QUOTED TEXT:
━━━
In The Court of Appeals

Ex Parte:
Eastern Savings Bank, FSB, Appellants,


Albert J. Sanders, Jr., Respondent.

In Re:
Eastern Savings Bank, FSB, Plaintiff,


Roy A. Rouse, a/k/a Roy Rouse; Jean C. Rouse, a/k/a Jean Rouse; Neff Rental, Inc.; and Oswald Wholesale Lumber, Inc., Defendants.

Appeal From Lexington County
 Clyde N. Davis, Jr., Master-In-Equity

Opinion No. 4234
Heard April 3, 2007 – Filed April 16, 2007


Thomas A. Shook and Sean O’Connor, both of North Charleston, for Appellant.

James W. Poag, Jr., of West Columbia, for Respondent.

ANDERSON, J.:  Eastern Savings Bank, FSB appeals the master-in-equity’s denial of its motion to vacate and set aside a foreclosure sale because of a bidding mistake by Bank’s counsel and low sales price that resulted.  We affirm.


Eastern Savings Bank, FSB (“the Bank”) obtained a mortgage from Roy and Jean Rouse in the amount of $490,000.00 on real property and a house located at 117 Maxie Road in Lexington (“the Property”).  When the Rouses failed to make their scheduled payments, the Bank elected to accelerate payment of the entire indebtedness, which, including attorney’s fees and costs, amounted to $578,303.20.  In August 2005, the Bank sought foreclosure of the mortgage and expressly demanded the right to a deficiency judgment, reserving the right to waive the deficiency at the time of sale.  The master entered a judgment of foreclosure for the Bank and ordered the Property sold at public auction.
━━━
PROVIDED DATA:
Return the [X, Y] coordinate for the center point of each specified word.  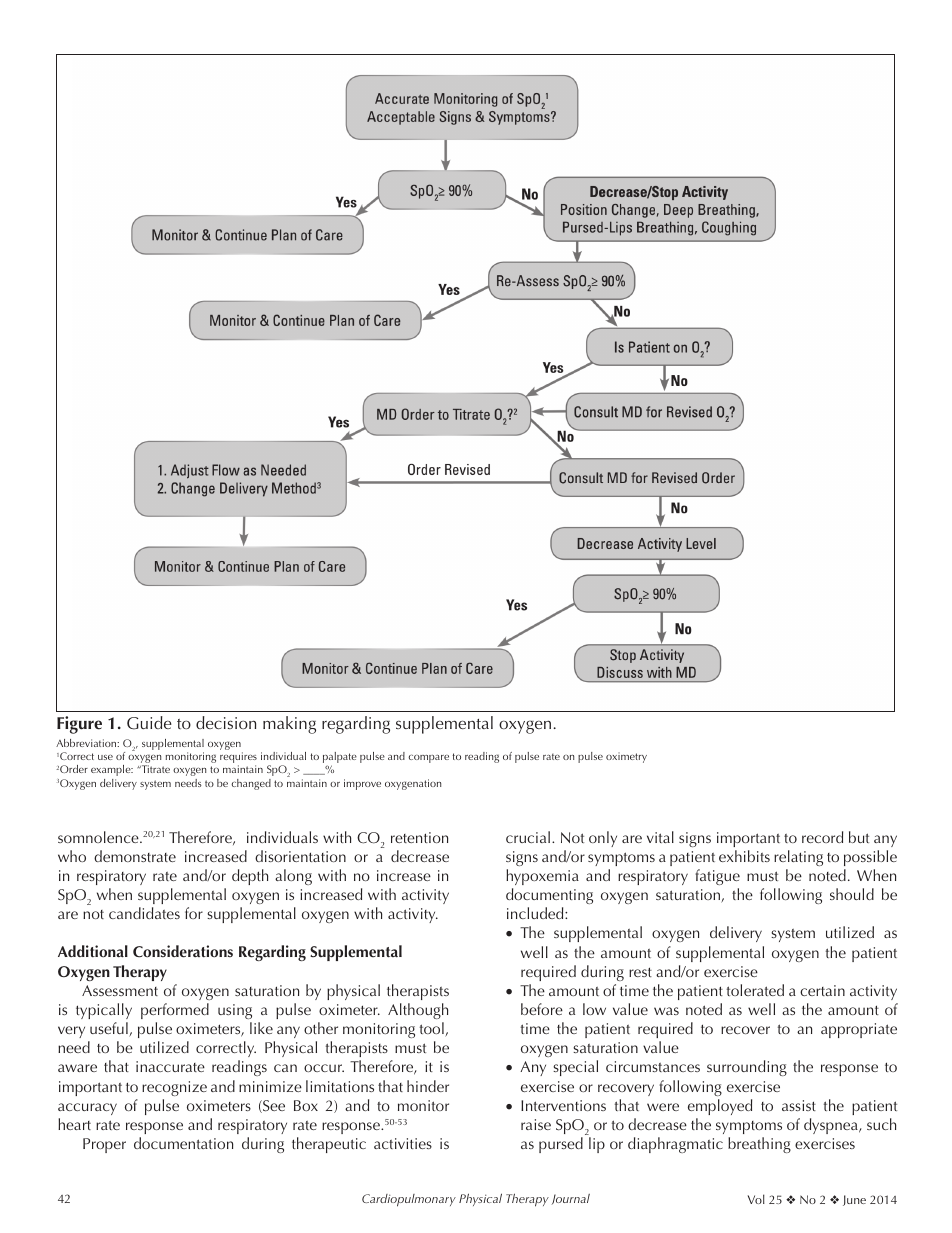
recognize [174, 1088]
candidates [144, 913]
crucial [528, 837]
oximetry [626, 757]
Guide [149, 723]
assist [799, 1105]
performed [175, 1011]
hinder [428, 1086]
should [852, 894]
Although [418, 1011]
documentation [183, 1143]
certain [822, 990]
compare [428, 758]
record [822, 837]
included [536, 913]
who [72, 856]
━━━
DIRECTION A:
Answer these from the foreclosure appeal opinion:
(i) What was the amount of the mortgage the Bank obtained from Roy and Jean Rouse?
(ii) On what date was the opinion filed?
(iii) Who appeared for the Respondent?
DIRECTION B: Carry on the foreclosure appeal opinion from the sentence stating that the master ordered the Property sold at public auction.

ANSWER A:
(i) $490,000.00
(ii) April 16, 2007
(iii) James W. Poag, Jr., of West Columbia

ANSWER B:
Following advertisement, the Property was set to be auctioned on October 3, 2005, a regularly scheduled sales date.  The Bank instructed its counsel to bid up to $550,000.00 for the property.  This information was communicated to Bonnie Hook, a paralegal for the Bank’s law firm who typically worked with foreclosures.  Hook did not personally go to the sale, but instead sent her assistant with instructions to “begin [bidding] at $100,000.00 and to go up to $550,000.00.”  Following Hook’s instructions, the representative bid $100,000.00.  There were no other bids made at that time.

Pursuant to section 15-39-720 of the South Carolina Code (2005), bidding was reopened on November 2, 2005, with several individuals placing offers.  Albert Sanders had the highest bid ($246,000.00) and paid the requisite five percent deposit to the court.  Neither the Bank, its counsel, nor any other representative was present at the second auction.  Presumably, they declined to attend because the Bank was barred from making another bid under section 15-39-720, or possibly because they simply had not realized bidding had not closed after the October 2 proceeding.  

On November 3, 2005, the Bank inquired with Hook in regard to the bid from Sanders.  Hook then contacted the court, whereupon she learned the Property involved a deficiency judgment and immediately recognized she had made a mistake in her earlier bidding instructions to her assistant. 

On November 9, 2005, the Bank filed a motion to vacate and set aside the sale to Sanders.  The Bank argued the low sales price, along with the misunderstanding and circumstances that caused the Bank to mistakenly bid only $100,000.00, dictated the sale be set aside.  Additionally, the Bank asserted the price Sanders paid was so low as to shock the conscience of the court.

The master held a hearing on the matter in January 2006.  As stated in the master’s order, Hook “candidly admitted that she made a mistake in her bid instructions and that no one else was responsible for the error.  She stated that the sale was properly held and that no third party interfered with bidding.”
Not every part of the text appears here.